Since new features are out, midmarket companies such as Clark & Daughtrey and enterprises such as the DTCC are looking at infrastructure they own and are figuring how to stretch those investments beyond what they were initially purchased for.
Stephenson stresses that IT managers, in the midmarket in particular, must pay attention to the release notes for new features in updates to products they've purchased. Clark & Daughtrey, for example, outsources its email security (spam and spyware) to AppRiver, and has deployed eight Astaro Security Gateway boxes to handle network and endpoint security at its seven locations and 400 full-time and contracted employees. The Astaro boxes are all-in-one appliances that handle everything from firewall duties, antivirus, content and URL filtering, intrusion prevention and remote access via an SSL VPN.
Remote users for the longest time were connecting via VPN using a free Microsoft PPTP (point-to-point tunneling protocol) connection that Daughtrey says was a nightmare to configure and wasn't very secure. Reading through Astaro release notes after his arrival at the clinic, it had slipped through that Astaro had included an SSL VPN with a recent update to its gateways. Stephenson stresses that IT and security managers should be conducting similar exercises with the technology they have in-house today.
"If money gets cut, then that definitely is a good time to look and ask if we have something in place already? I don't want to find out that we have had a feature the whole time, paying maintenance for it, and not turning it on," he says. "Re-evaluate what you have. You may have been approved for what you need and not realize you've got it, and it may take just some training. You may get the primary purpose of a project done, but all the little secondary benefits get ignored because you don't have time to do it."

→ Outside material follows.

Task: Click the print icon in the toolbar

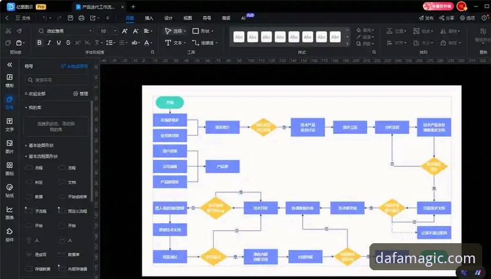Action: (82, 18)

The DTCC's Routh suggests going further for enterprises with the resources to do so; tweak your intrusion detection systems, intrusion systems, network behavioral analysis tools to do what you may not have originally envisioned them to do.

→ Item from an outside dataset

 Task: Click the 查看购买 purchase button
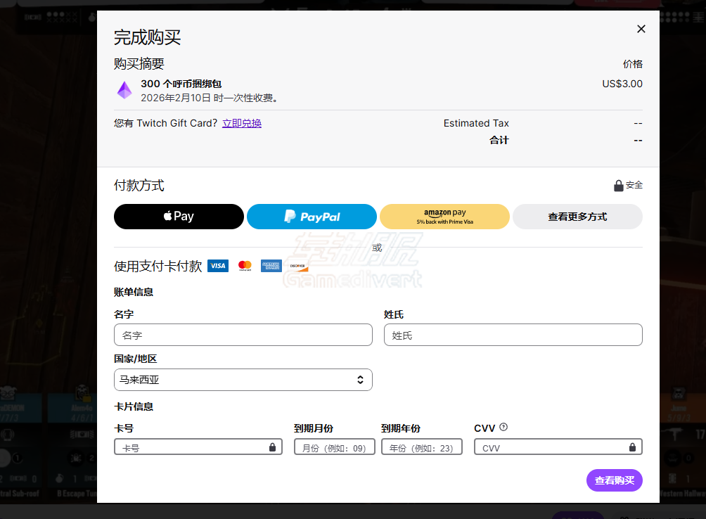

"Basically use whatever perimeter toolset that exists for managing the perimeter and turn it to detect outbound malicious traffic," Routh says.
He points out that the bulk of today's Web-based attacks are about surreptitiously installing malware on a target machine that essentially, via keyloggers or the like, and phoning home sensitive information that an attacker can turn into a quick profit. "That's an example where the money we've already spent on perimeter-based networking tools today needs to be pointed inward within our enterprises to improve malware detection," Routh says.
"We used to worry about inbound traffic from external sources; that's what the tools are set up to do -- that's what a firewall is for," Routh says. "This day and age, it's more important to monitor outbound traffic, that's what will tell where you have infections."Despite Economic Woes, Don't Let Your Guard Down
While it may be tempting to curb spending on a perceived cost center such as security during a recesssion, it's imperative that security managers convey to upper management the risks of lowering your shields.
"If you look at the world situation today, the economy is bad everywhere, and that tends to bring out more people seeking shortcuts to finding funds," says Dr. Gene Spafford, founder of the Center for Education and Research in Information Assurance and security (CERIAS) at Purdue University. "This is a bad time to cut back on your vigilance, or to postpone some very critical implementations. This is something you need to convey to management. This is a time when people committing fraud are getting more creative, and are larger in numbers. Your business is less able to absorb losses."
Former cybersecurity czar Schmidt, for one, is encouraged by talk he's heard that companies are dedicated to maintaining an upright security posture.
"When you're under siege," Schmidt says, "is not the time to let your defenses down."